# Multivariate EBNM based prior for M&M

Here for the simulation benchmark we prepare mixture prior based on a mulrivariate Emperical Bayes Normal Mean model (previously we use Extreme Deconvolution for the task).

## Approach

Here is the analysis plan:

1. Identify up to 20K genes where there is complete phenotype data to make a good / realistic residual variance estimate via FLASH
2. Simulate 20K data under my phenotypic models (the latest DSC benchmark setting) and generate sumstats for them ; bhat and sbhat
3. For each data-set, take the strongest gene-snp pair as the strong set
4. Also select from each data-set perhaps 4 "random" gene-snp pair.
5. then try to run your estimate of Vhat to get Vhat first, and run Yunqi / Peter's ED

In GTEx we have >35K genes. The reason we want to try using 20K is that 20K seems to have enough information learning about the pattern of sharing between conditions. 
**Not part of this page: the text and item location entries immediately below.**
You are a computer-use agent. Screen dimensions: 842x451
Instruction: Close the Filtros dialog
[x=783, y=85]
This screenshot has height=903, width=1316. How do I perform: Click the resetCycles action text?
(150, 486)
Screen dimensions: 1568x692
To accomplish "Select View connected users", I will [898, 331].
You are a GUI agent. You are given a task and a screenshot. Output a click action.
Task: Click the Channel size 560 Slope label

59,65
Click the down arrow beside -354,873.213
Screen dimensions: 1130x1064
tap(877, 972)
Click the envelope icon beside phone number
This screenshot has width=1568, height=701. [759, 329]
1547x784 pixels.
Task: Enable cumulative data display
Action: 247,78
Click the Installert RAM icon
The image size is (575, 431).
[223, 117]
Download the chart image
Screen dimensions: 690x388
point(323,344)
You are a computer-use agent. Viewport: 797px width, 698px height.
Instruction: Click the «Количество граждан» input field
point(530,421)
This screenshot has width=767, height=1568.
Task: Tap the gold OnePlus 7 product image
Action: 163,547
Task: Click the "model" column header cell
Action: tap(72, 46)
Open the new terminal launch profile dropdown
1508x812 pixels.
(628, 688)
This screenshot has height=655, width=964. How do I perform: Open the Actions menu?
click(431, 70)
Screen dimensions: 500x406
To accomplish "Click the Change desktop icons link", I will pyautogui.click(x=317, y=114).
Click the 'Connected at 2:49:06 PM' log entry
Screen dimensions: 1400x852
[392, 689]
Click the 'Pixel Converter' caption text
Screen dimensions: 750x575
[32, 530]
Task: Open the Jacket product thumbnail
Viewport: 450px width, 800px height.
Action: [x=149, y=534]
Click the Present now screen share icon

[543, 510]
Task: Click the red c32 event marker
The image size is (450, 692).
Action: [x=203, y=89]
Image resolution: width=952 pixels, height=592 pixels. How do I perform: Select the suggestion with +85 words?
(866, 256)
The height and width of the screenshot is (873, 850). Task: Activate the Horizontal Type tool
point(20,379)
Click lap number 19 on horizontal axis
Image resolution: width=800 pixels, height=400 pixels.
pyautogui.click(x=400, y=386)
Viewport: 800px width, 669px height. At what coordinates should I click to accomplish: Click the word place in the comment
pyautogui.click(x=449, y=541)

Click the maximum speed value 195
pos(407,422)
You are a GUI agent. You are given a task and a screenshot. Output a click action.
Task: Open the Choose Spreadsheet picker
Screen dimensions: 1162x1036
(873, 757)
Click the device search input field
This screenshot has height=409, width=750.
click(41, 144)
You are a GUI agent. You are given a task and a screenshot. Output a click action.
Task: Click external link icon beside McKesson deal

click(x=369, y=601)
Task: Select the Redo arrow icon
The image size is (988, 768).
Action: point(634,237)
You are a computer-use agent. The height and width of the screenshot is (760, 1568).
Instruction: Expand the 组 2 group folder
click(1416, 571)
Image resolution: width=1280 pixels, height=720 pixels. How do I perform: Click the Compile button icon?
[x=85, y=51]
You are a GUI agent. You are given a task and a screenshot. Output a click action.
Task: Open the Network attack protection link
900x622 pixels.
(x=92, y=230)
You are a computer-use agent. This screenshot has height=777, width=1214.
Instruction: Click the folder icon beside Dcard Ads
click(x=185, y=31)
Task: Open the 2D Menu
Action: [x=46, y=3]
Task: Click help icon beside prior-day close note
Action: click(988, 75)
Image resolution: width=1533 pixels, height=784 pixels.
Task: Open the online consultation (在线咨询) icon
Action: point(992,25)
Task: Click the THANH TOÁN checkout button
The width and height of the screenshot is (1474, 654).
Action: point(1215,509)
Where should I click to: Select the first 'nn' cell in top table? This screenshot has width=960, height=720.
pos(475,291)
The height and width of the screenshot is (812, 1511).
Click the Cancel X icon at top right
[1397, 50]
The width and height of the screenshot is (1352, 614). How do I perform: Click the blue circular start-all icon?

But we "cheat" a bit by simulating under identity residual variance for all genes, and fit EBNM assuming residual variance is identity, too; or just estimating a global residual variance. This makes the problem easier. Because in practice residual can be different (though maybe similar!) for different genes.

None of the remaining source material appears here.